OPERAZIONE VALCHIRIA

Mariarosa Mancuso

    La lavorazione del film, fermamente voluto da Tom Cruise che non vedeva l'ora di mettersi la benda sull'occhio e dire alle conferenze stampa: “E' stato molto difficile, ho dovuto esprimere tutto con solo metà faccia”, è stata quasi più complicata dell'attentato. Gli eredi del colonnello Claus von Stauffenberg, che nel 1944 attentò alla vita di Hitler per poter firmare una pace con gli alleati (dicono alcuni) o perché trovava i campi di concentramento indegni della Germania (sostengono altri), non volevano mister Cruise di Scientology nella parte dell'antenato. Il regista dei “Soliti sospetti” e di “Apt Pupil” (criminale nazista e ragazzino che vuol sapere i particolari macabri assenti dai libri di storia) non ha potuto girare nei luoghi originali. Molti incidenti hanno funestato la lavorazione. La data di uscita è stata spostata tante di quelle volte che sembrava uno scherzo. Finalmente arriva nelle sale, e finalmente abbiamo capito in che cosa consisteva esattamente l'Operazione Valchiria: non bastava uccidere Hitler, bisognava neutralizzare le SS (se non sapete esattamente come, il film lo spiega piuttosto bene, ma con l'enciclopedia si fa prima). Sul perché si chiama così, gli sceneggiatori forniscono una tipica scenetta da biopic: il colonnello complottista si riposa nella sua bella casa, con la sua bella moglie (Carice van Houten, l'attrice di “Black Book” diretto da Paul Verhoeven, in speranzosa attesa di un film senza nazisti), e intanto ascolta Wagner, mentre le belle figlie giocano alle Valchirie. Illuminazione.
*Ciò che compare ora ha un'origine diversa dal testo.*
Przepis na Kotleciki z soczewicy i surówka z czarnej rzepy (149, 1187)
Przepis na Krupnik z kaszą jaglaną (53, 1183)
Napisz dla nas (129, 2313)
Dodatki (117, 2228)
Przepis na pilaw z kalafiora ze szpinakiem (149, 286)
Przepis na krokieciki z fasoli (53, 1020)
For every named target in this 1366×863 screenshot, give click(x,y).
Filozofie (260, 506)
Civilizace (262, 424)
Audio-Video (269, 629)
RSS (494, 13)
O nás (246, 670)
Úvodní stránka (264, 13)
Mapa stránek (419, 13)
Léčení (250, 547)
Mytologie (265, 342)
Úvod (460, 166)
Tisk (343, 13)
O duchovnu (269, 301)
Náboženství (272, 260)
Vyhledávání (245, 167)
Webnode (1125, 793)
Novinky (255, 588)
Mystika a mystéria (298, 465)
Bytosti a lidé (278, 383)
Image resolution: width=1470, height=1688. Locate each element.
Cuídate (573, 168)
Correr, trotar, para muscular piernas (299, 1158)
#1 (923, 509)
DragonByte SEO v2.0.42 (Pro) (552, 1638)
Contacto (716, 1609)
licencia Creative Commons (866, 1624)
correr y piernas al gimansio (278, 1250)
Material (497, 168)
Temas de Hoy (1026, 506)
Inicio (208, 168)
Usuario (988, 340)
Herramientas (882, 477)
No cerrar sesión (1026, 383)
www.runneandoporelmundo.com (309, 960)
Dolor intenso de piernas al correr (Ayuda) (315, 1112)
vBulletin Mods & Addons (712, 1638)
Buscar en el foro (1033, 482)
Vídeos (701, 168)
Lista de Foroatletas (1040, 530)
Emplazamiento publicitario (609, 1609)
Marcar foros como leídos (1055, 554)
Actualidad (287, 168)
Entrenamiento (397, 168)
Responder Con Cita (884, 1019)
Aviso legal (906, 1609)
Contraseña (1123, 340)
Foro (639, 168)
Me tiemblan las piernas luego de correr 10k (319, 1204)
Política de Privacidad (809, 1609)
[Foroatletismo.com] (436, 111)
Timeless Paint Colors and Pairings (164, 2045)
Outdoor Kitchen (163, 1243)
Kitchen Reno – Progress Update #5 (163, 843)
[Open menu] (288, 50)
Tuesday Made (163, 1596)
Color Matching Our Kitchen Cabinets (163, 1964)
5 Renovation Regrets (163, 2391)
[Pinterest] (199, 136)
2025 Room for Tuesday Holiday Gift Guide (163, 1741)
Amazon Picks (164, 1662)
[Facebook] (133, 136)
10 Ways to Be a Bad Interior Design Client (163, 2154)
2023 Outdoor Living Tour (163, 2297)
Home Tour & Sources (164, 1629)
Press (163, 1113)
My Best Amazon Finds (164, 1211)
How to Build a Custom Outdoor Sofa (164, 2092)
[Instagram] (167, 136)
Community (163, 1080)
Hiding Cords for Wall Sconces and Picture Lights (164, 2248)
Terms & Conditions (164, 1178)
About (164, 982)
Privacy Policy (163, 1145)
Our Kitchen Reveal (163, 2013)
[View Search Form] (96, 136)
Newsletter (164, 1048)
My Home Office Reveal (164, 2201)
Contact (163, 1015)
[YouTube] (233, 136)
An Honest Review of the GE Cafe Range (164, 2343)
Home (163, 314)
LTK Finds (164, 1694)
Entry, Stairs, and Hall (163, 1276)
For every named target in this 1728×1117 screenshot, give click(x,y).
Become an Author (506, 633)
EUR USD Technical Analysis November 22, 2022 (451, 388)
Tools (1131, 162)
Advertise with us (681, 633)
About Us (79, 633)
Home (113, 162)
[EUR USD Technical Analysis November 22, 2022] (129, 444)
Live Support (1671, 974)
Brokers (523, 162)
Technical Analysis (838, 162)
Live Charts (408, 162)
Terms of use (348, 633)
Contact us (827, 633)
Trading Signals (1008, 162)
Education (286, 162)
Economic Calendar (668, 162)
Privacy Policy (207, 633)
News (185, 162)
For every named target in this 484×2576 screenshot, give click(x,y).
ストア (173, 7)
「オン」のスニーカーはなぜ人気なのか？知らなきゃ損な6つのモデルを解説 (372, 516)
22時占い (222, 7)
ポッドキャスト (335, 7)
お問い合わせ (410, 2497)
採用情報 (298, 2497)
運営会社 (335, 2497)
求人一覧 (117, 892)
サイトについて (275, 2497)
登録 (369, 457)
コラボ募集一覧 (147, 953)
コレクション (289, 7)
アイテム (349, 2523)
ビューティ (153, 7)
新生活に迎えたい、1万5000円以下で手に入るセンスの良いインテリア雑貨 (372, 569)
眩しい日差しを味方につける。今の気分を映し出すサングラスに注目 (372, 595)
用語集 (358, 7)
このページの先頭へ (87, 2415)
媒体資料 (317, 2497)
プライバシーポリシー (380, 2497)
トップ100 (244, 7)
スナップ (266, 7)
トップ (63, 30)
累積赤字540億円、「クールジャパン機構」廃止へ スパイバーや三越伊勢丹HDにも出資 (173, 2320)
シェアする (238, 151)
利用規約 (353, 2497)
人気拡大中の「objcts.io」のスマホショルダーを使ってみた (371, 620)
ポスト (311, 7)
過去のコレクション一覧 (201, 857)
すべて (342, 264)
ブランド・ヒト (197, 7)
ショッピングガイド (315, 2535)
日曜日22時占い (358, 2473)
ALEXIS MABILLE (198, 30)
Piano pronto per la firma di Hitler, che commenta: “Chi non capisce Wagner non capisce la Germania”. Passaggio all'atto, rispettoso della legge di Murphy: tutto quello che può andar male, andrà male (lo dice una battuta del dialogo e non sarebbe necessario, lo spettatore conosce il finale). Come l'attentato a Hitler, il film di Bryan Singer riesce per metà. Si ammira lo straordinario cast, da Kenneth Branagh (altro tentativo di attentato) a Tom Wilkinson, da Bill Nighy a Terence Stamp, impettiti nelle divise, con poco da dire oltre agli ordini e ai contrordini, bravi abbastanza per non essere nazisti da fumetto. Da fumetto è Tom Cruise, con l'occhio di vetro chiuso nella scatolina, praticamente mai usato. Con il moncherino – in Africa ha perso anche la mano destra – fa invece il saluto nazista, quando proprio lo costringono.